## Problem requirements
Only the lines from the line containing "Duben 2018 (44, 2319)" to the end of the entries should be repeated, exactly as they appear.

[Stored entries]
• • •
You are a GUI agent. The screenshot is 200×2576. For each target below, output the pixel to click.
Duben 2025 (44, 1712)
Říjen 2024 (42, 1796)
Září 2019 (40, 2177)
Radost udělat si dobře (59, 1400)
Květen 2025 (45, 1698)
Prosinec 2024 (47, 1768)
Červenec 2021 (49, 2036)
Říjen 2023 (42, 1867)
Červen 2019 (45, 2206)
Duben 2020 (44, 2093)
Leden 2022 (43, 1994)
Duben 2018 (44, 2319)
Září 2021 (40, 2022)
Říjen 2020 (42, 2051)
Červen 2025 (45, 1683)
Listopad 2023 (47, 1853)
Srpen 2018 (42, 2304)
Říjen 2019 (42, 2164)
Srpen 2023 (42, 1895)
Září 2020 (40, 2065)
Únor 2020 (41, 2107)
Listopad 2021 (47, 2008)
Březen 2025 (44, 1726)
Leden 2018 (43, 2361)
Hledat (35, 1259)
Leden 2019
• • •
## Finished task
Duben 2018 (44, 2319)
Září 2021 (40, 2022)
Říjen 2020 (42, 2051)
Červen 2025 (45, 1683)
Listopad 2023 (47, 1853)
Srpen 2018 (42, 2304)
Říjen 2019 (42, 2164)
Srpen 2023 (42, 1895)
Září 2020 (40, 2065)
Únor 2020 (41, 2107)
Listopad 2021 (47, 2008)
Březen 2025 (44, 1726)
Leden 2018 (43, 2361)
Hledat (35, 1259)
Leden 2019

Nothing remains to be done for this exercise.